November 2, 2015 by Dadinator

“You feel fantastic!”

“There, you like that?”

“A bit sticky, don’t worry I’ll take care of it for you”

“Here, let me rub this on you, it’ll make it a bit smoother”

“Almost there.”

It is rhythmic. Pressing.  Pressing as hard as I can then pulling back again ready for the next thrust. My hands run up and down as I go, passing over the softness. Kneading and rubbing. I press in again.

It’s so nice to get some me-time.

I freeze mid thrust, as my head turns sideways. Two pairs of sparkling eyes are staring at us curiously. The children don’t understand what we’re doing, but  now that they’ve seen it; they want to get involved. I sigh.
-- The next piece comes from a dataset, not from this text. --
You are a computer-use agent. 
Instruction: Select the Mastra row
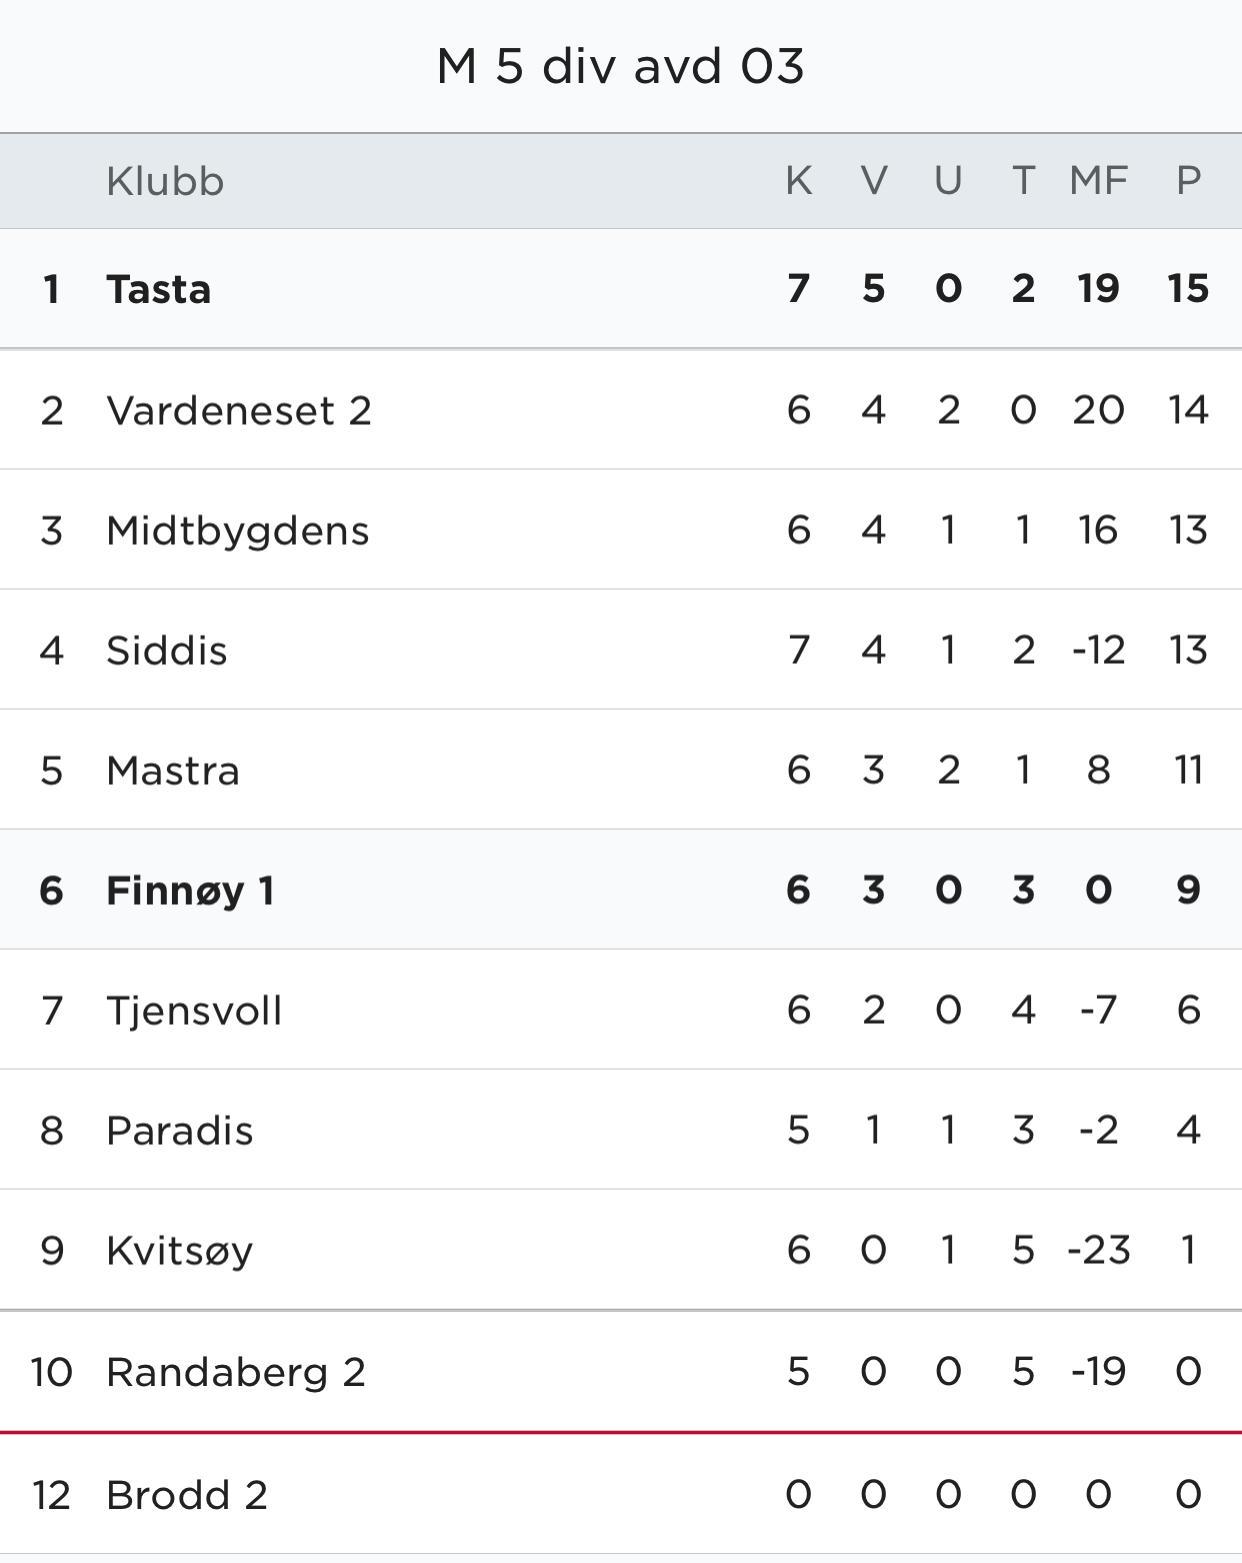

I am kneading dough. I like to think the image of me firmly, yet tenderly, working a soft, pale and yielding ball of future-bread  (or dough as some would call it) is somehow alluring.  Actually who am I kidding. Kneading dough is all about grunts, slapping noises and awkward (yet rhythmic) pounding as I slam it round, fold it over and lean my body weight into it to press it as flat as I can before folding and pressing it out again.

And yes, I talk to my dough. And sometimes I talk dirty to it… I take my baking seriously.

They step up to the table and eye the mound I’m working on. I see bread-dough. They see play-dough. I know the first step is to stall them. “You have to have clean hands to help daddy with the bread” I tell them both, trying to remember if I’d in fact washed my hands before I started. They both scamper at a trot off to the bathroom, struggle to turn the tap on, and then struggle to turn it off again.

There’s another patter of feet as they run back, ready to go. Hands dripping “And dry them!” I say as they return, with visible pools of water on both hands. They head back to the bathroom, I hear the flutter of a towel hitting the ground.

“Hang the towel back up!” I shout, before remembering that they cannot reach the towel rail.

I’ve held them off for as long as I can… They want to help.

I have been sculpting a wonderful ball of dough. I can’t claim perfection, but I aspire to it. My children do not aspire to perfection. My children aspire to eat as much raw dough as they can while poking fingers into my spherical cob or my cylindrical loaf. They tear globules of dough and cram them into their mouths. I don’t understand why, it tastes foul. Imagine off-tasting clag, that’s how it tastes, believe me I have tried.

I’ve asked them not to eat it. I’ve told them not to eat it. I’ve explained why eating it is a bad idea. I’ve given them other things to eat while they help make bread. I’ve told them that eating the raw makes daddy upset. I’ve contemplated banning them from it before, simply saying “No, it’s daddy’s bread, leave it alone”. I’ve also given them chunks to play with so they can make their own bread from time to time. They generally eat the dough and ask for more. I’ve also asked them to make special shapes, sung songs and made sacrifices to the gods of the underworld.

Okay, not that last one….

But nothing stops them eating the dough.

It’s frustrating and annoying.

And it makes me smile.


I love that they want to help. I love that they care. I love that they get to see the process, and that they understand what bread looks like before it cooks.

And given that we spend what feels like 80% of our conversations with the two of them telling them to pack up after themselves, when they offer to help both The Mamanator and I are loathe to turn them away – whether it’s bread making or something else.

But it is not without it’s drawbacks. It can take 25 minutes for them “clean” up a small water spill. And by “clean” i mean make it 7 times larger and about 4 times wetter than the original . You might also use 20 tea towels on a job when all you needed was a half a paper towel. Your cupcakes may end up mostly as a coat of fresh (sticky) paint on your bench top, walls and possibly ceiling. You might spread the same pile of swept dust around the house 5 times only to have the 4 year old runs a fleet of Thomas figurines through it and then complains that his trains are dirty (this happened to me).


But we find it hard to say no. We love it when our kids offer to help, we encourage them to do it. Unless the job is actually dangerous (I won’t have them “helping” me light the stove top, for example). We probably love it a bit too much, and pile on the praise a bit too thickly because helping is something we want to encourage in the long-term. We know that they’ll one day be surly teenagers who will roll eyes at us whenever they sense we are breathing the same air as us. But for now we have helpers that resemble very drunk elves.

Tyre change

So, for ease of reading here’s a simple list of Pros and Cons for getting help from your children:


  • It helps them understand how to take care of themselves
  • It illustrates that actions have consequences
  • It can be enjoyable
  • It builds good habits
  • It helps them build self-esteem
  • It’s cute
  • You get to laugh at them (which is related to the cuteness of it all)


  • It will drive you ****ing insane. 

One thought on “Helping

  1. I grinned all the way through this. I can completely relate and it’s fabulous how you nailed the description of my every day 🙂 Love it!